The Mario Blog

10.29.2014—4am    Post #2064
Quartz’ Kevin Delaney: Between the important and interesting

Kevin J. Delaney, editor in chief and co founder of Quartz, is the new Hearst Digital Media Professional in Residence at Columbia University’s Graduate School of Journalism, and last night he delivered the Hearst Lecture. His topic: Can Digital Journalism Instincts be Taught?

Quartz’ Kevin Delaney and I at Columbia’s School of Journalism during his Hearst Digital Media Lecture Tuesday evening

It was delightful to meet Kevin Delaney at Columbia and shake the hand of the new Hearst Digital Media Professional in Residence, a title and honor that I shared last year.

Kevin assembled a panel of talented colleagues to discuss the provocative question: Can Digital Journalism Instincts be Taught?

Among the panelists: Joel Johnson, Editorial Director, Gawker Mitra Kalita, Ideas Editor, Quartz; Stacy-Marie Ishmael, Vice President, Communities, Financial Times.

I am not so sure that we emerged from this session with a definitive answer to the question of the night, but there were plenty of thoughtful insights that will make us think about our profession, about journalism education and the best way to handle the existing frictions in newsrooms everywhere when the subject of traditional versus digital journalism comes up.

The highlights

If I were to do a single takeaway tweet from the evening’s discussion, it would be: It’s all about those headlines and how they sell your story.

Amen!  We have been saying that repeatedly, but every member of this panel emphasized the subject.

Here are some of those references:

Kevin: 

Success is when someone clicks on your headline.

The positioning of a story is totally left to the headline.

Write the headline first, before you write the story.

 

Mitra Kalita, Ideas Editor, Quartz:

“Headlines make all the difference. Curiosity is at the core of it.  It is amazing how New Yorker can take a New York Times story, reframe it, write a great headline for it, and sell it to a greater audience.

“And have a voice in your headline: for example, if you say children, it is so clinical, but say kids and it is conversational, it allows parents to relate to the story instantly.”

“Send flags in your headlines, key words that will appeal to a certain segment of the audience.”

Stacy-Marie Ishmael, Vice President, Communities, Financial Times:

“Used to be journalists were not at all  worried about the distribution of the story.  Reporters did not care much what the headlines said. Today, the headline is important. Journalists are now responsible for selling the story and getting an audience.

Teaching Digital Instincts

So, can those digital instincts be taught?

We emerged from the session with what I consider to be a good centerpiece for the discussion to be continued.

It was Joel Johnson, of Gawker, who expressed it best (and I had the opportunity to chat with him informally about this following the session):

“There is no difference between traditional and digital journalism. It is all about storytelling,” he said.  He told me that he never calls himself a journalist.  “I am a storyteller, a blogger, whatever, but I avoid the word journalist.”

“Nobody I know uses a different tool to write a digital story than he uses to write a print story, for example,” he said. 

What has changed, Joel and the panel agreed, is how we speak to the audience.

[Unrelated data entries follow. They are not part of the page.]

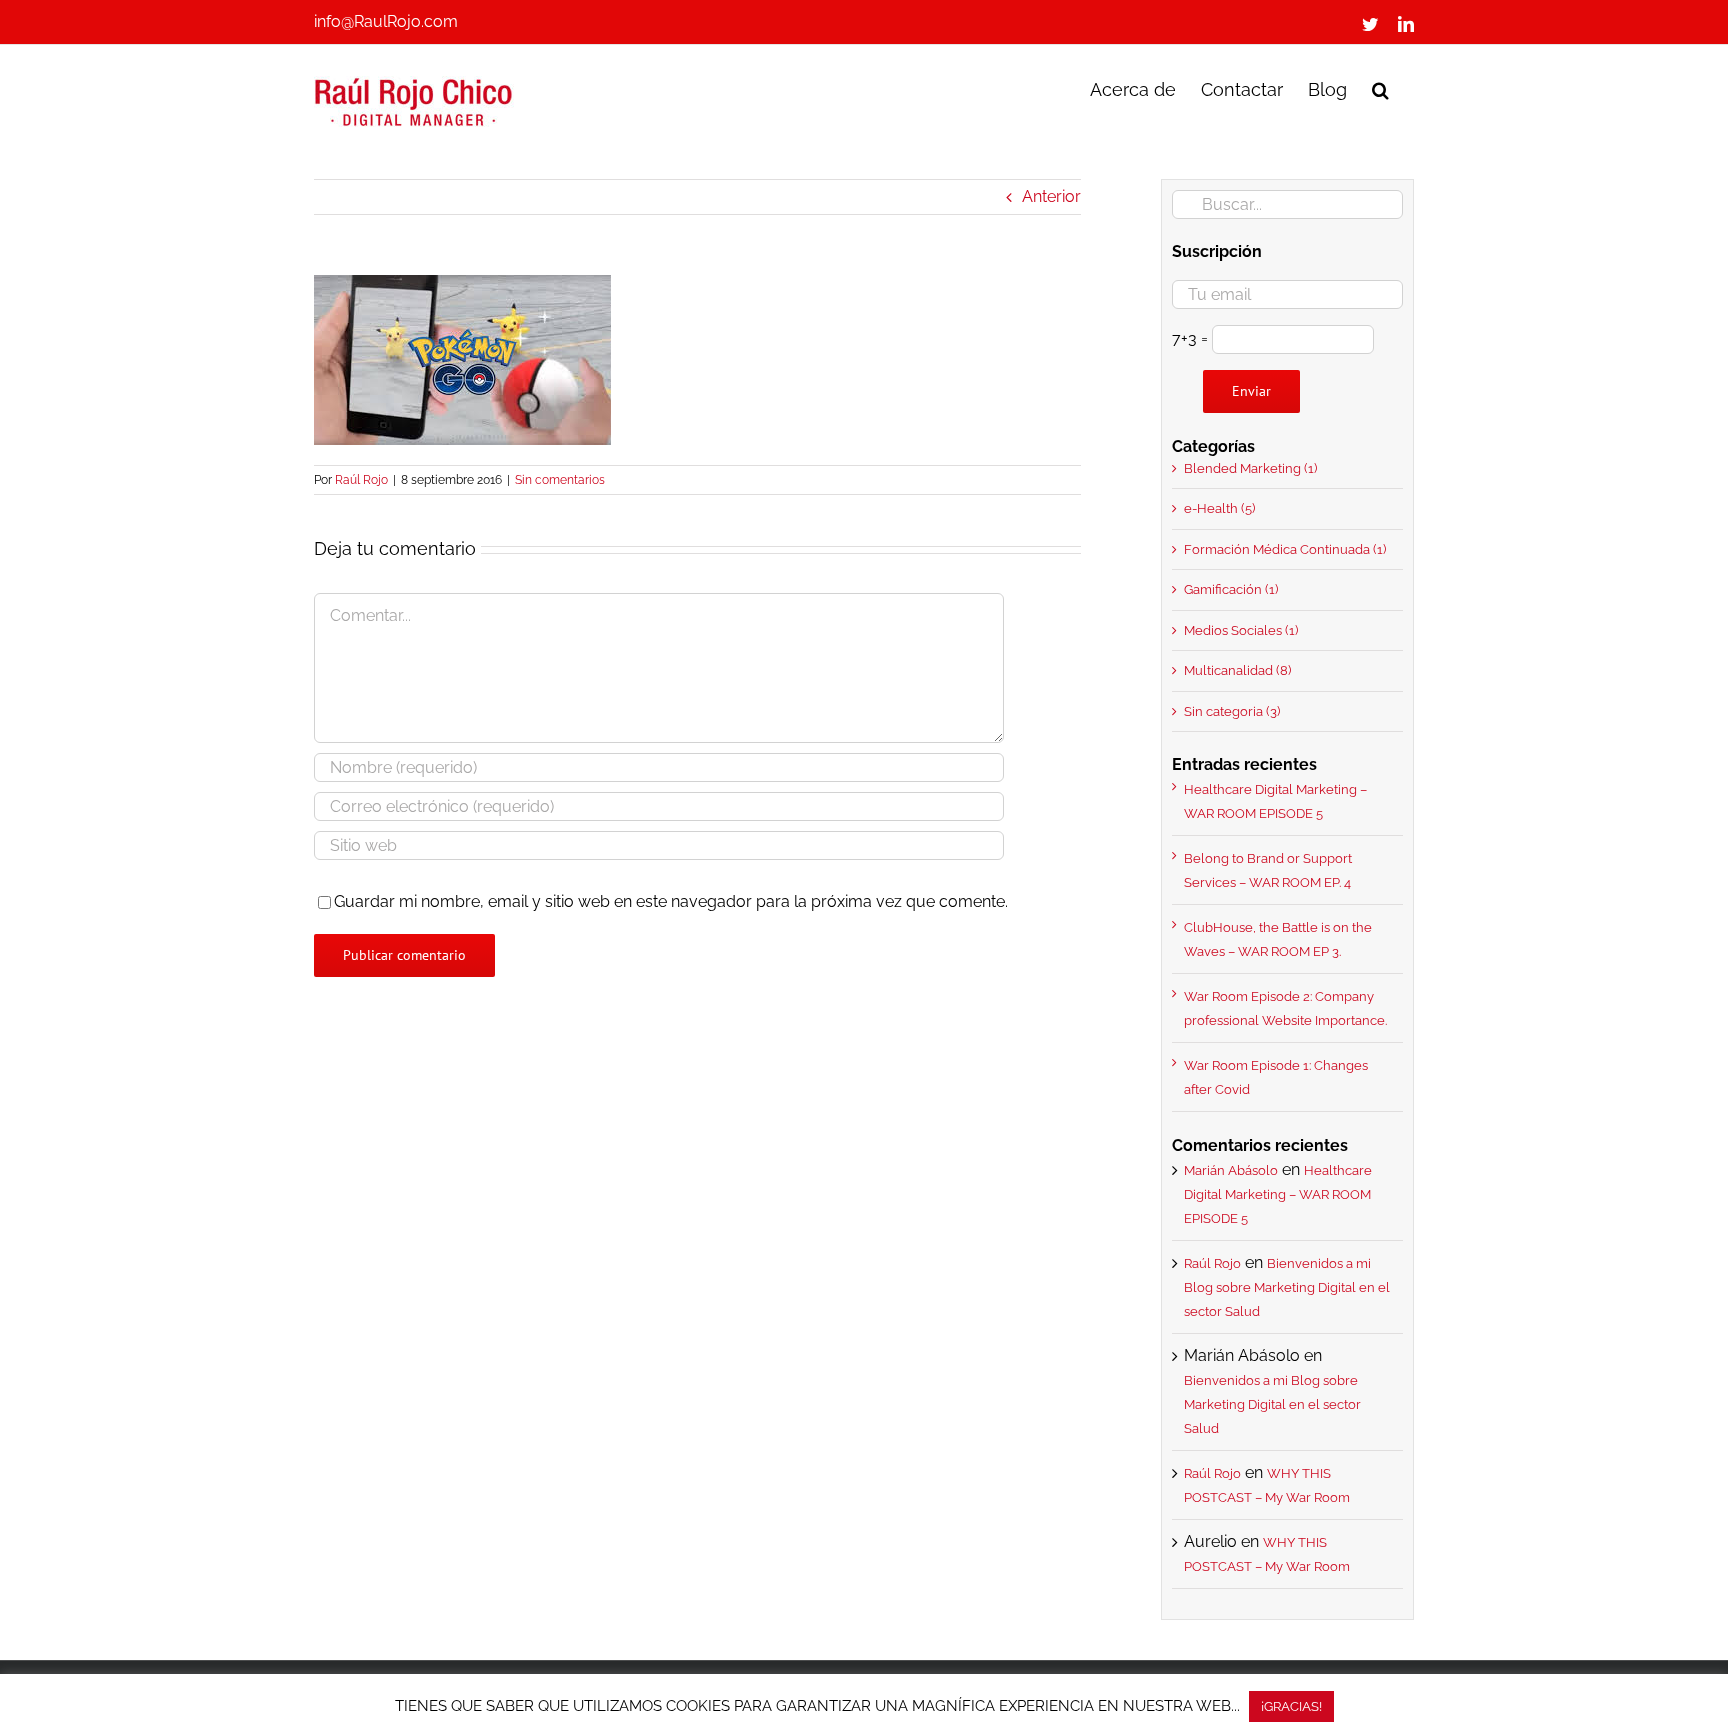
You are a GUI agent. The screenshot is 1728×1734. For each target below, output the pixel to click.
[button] (1380, 88)
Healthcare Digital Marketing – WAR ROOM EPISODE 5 (1278, 1194)
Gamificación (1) (1231, 589)
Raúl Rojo (361, 480)
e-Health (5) (1219, 508)
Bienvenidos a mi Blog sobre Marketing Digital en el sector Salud (1287, 1287)
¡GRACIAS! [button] (1291, 1706)
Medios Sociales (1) (1241, 630)
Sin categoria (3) (1232, 711)
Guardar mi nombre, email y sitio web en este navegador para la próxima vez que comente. (671, 901)
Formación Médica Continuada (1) (1285, 549)
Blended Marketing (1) (1250, 468)
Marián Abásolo (1231, 1170)
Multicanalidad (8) (1237, 670)
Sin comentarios (560, 480)
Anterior (1051, 196)
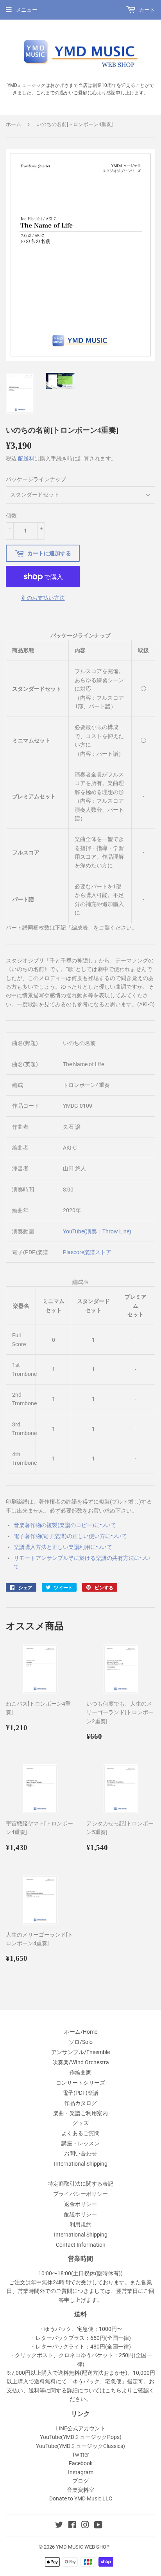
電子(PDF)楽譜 (80, 2093)
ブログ (80, 2481)
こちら (113, 2390)
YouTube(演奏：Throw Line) (97, 1231)
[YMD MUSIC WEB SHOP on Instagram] (85, 2526)
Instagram (80, 2472)
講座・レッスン (80, 2143)
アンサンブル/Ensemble (80, 2052)
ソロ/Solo (81, 2042)
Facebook (81, 2463)
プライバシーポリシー (80, 2194)
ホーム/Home (80, 2032)
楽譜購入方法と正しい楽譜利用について (63, 1547)
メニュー (27, 10)
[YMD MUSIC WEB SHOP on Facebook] (72, 2526)
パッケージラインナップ (36, 479)
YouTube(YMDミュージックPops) (81, 2437)
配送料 (26, 458)
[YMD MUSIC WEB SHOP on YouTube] (98, 2526)
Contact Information (81, 2245)
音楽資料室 (80, 2490)
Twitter (80, 2454)
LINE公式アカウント (80, 2428)
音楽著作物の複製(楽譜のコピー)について (65, 1525)
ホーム (13, 124)
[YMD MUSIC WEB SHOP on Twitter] (59, 2526)
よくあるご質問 (80, 2133)
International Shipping (80, 2164)
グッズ (80, 2123)
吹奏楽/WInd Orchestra (80, 2062)
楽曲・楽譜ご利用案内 (80, 2113)
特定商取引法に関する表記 (80, 2184)
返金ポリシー (80, 2204)
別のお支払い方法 (43, 598)
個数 (11, 516)
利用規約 (80, 2224)
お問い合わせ (80, 2153)
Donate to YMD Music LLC (80, 2498)
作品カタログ (80, 2103)
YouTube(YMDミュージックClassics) (80, 2446)
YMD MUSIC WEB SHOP (82, 2547)
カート (146, 10)
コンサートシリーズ (80, 2083)
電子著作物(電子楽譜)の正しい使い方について (70, 1536)
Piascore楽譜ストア (87, 1252)
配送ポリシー (80, 2214)
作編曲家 (80, 2072)
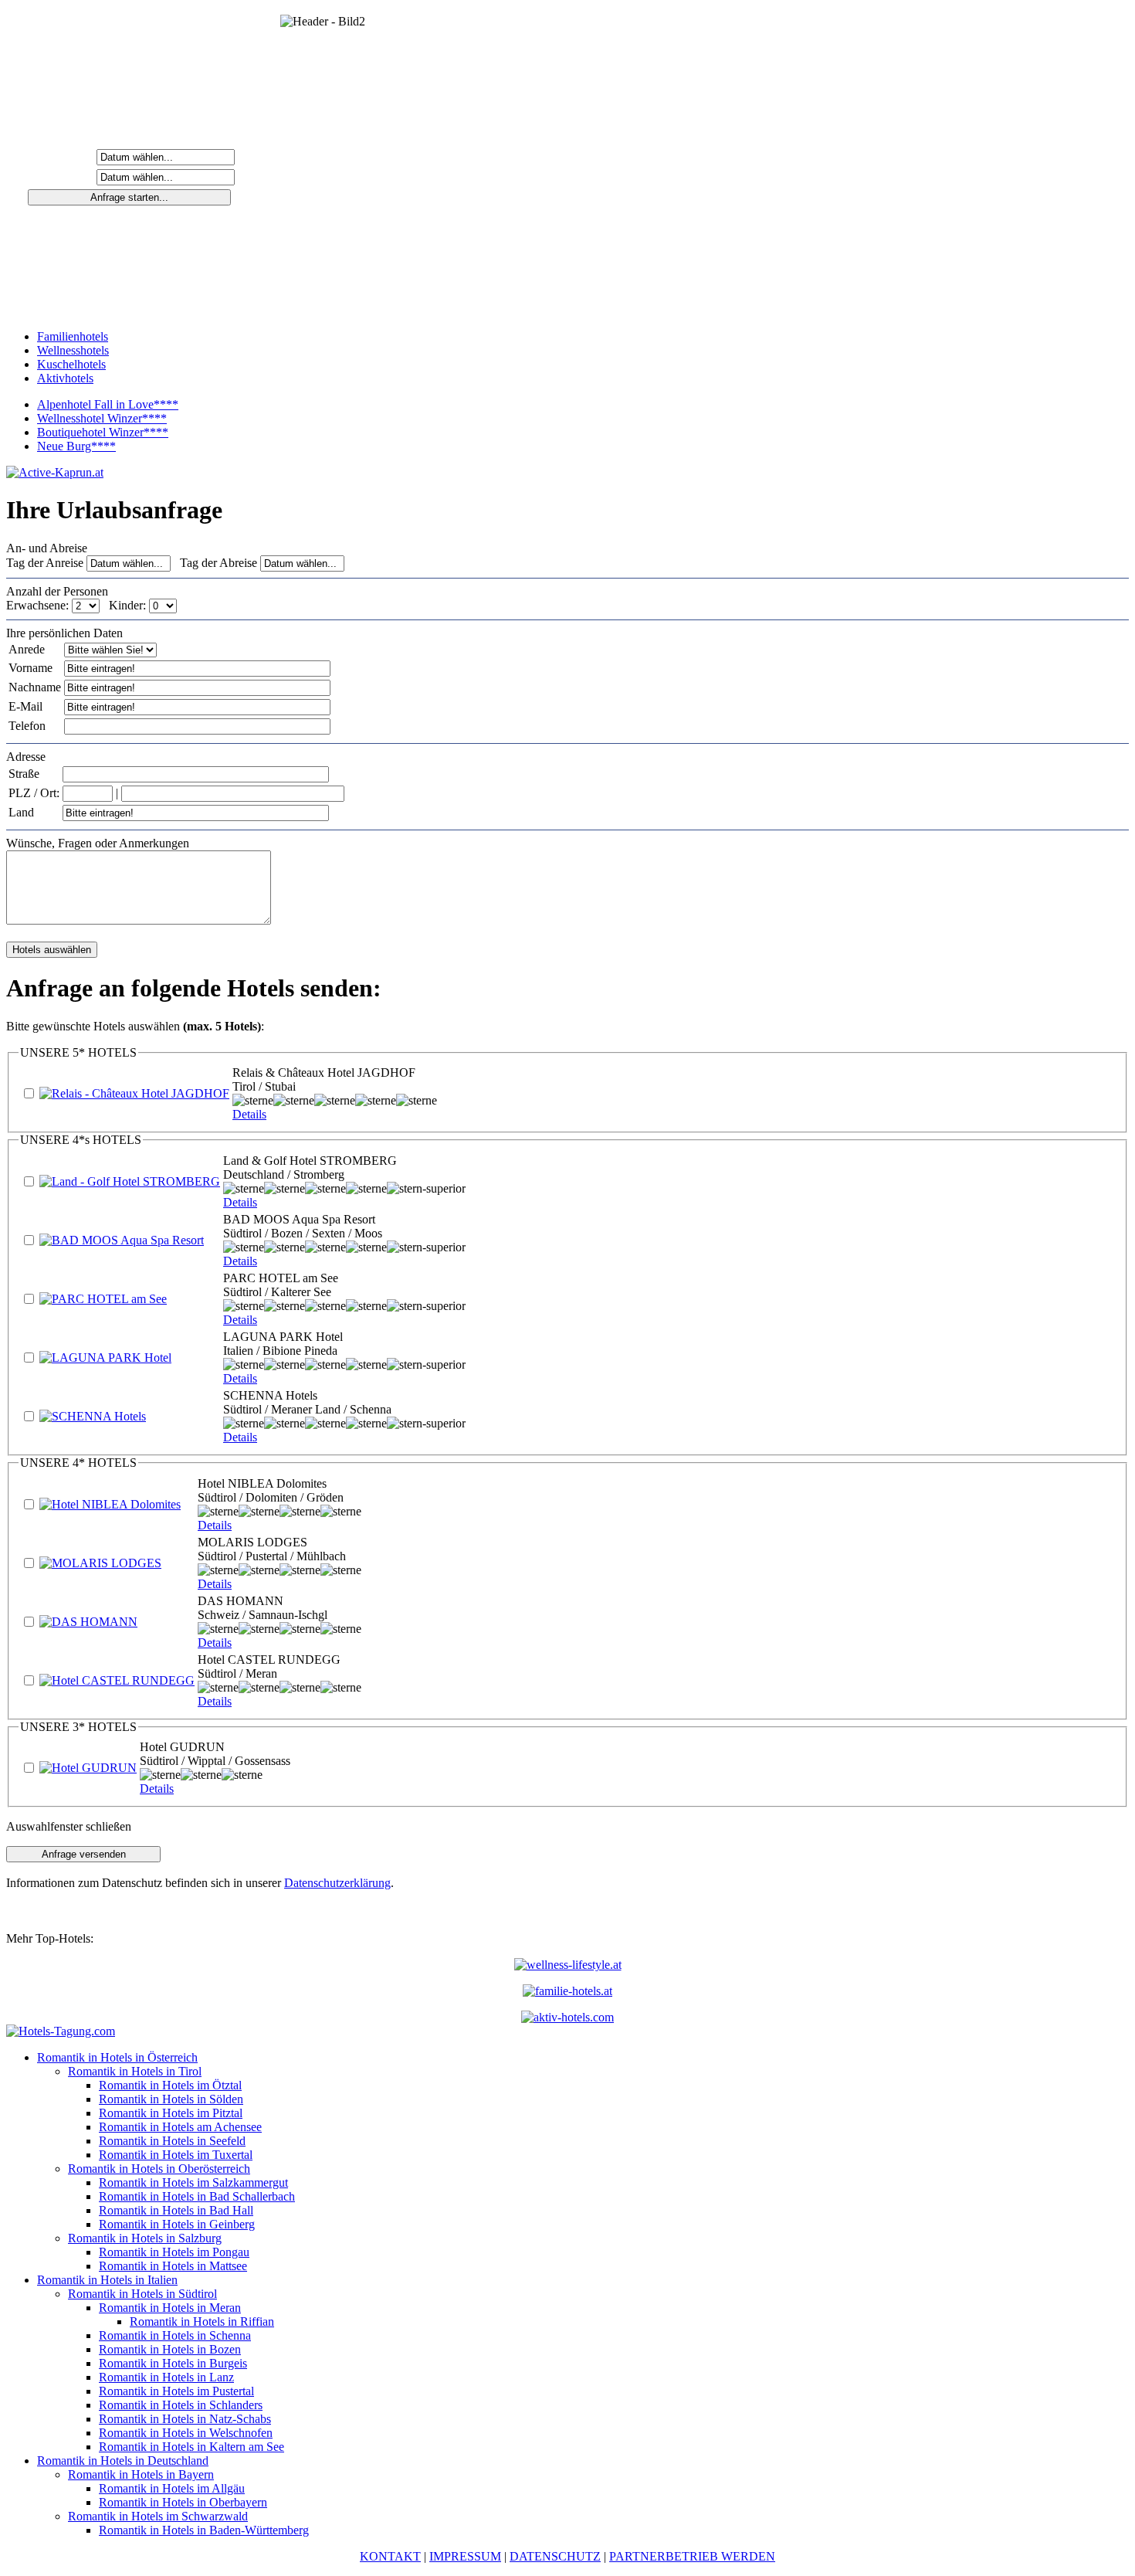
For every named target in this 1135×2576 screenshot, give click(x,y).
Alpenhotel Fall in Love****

I may also add that something else that has changed is that we have an obligation  to know more about audiences we cater to.

Joel referred to the virtues of some traditional journalistic values that he embraces for his team at Gawker:

“It’s Ok to follow social media, but you lose your voice if all you do is become a slave to what you see there.  You have to use those traditional journalistic tools of probing, asking, checking out the facts,” he said. “We desperately need people who can do traditional writing, but also performance writing. That’s the way we do it where I work.”

And to remind us of  the notion that good headline writing and sound writing/editing are key, it was Mitra Kalita, of Quartz, who said:

“Tabloid journalism is great training for digital.”

So, perhaps, if journalism schools cannot teach digital instincts to students, the students might be wise to seek internships at one of those tabloids where editors have historically lived by the mandate that headlines have to seduce, that the words have to sell the story.

Almost every tabloid editor I have known globally always knew that packaging is part of journalism.  Those tabloid editors would also agree with Kevin Delaney’s statement that the place to be is at the intersection of the important and interesting.

About Kevin Delaney

Kevin J. Delaney is editor in chief and co-founder of Quartz. He was a reporter at The Wall Street Journal for a decade, with that time split between hardship postings in Paris and San Francisco. While covering Internet companies such as Google, Twitter, and Facebook for the Journal, he became convinced that newspapers could do much more to ensure that good journalism thrives in the digital age. He returned to New York and became managing editor of WSJ.com, where he led efforts that helped greatly Body Textexpand the Journal’s online readership and championed innovative journalism projects that went on to win prizes. Early in his career, Kevin was a reporter for SmartMoney Magazine and a TV producer in Montreal.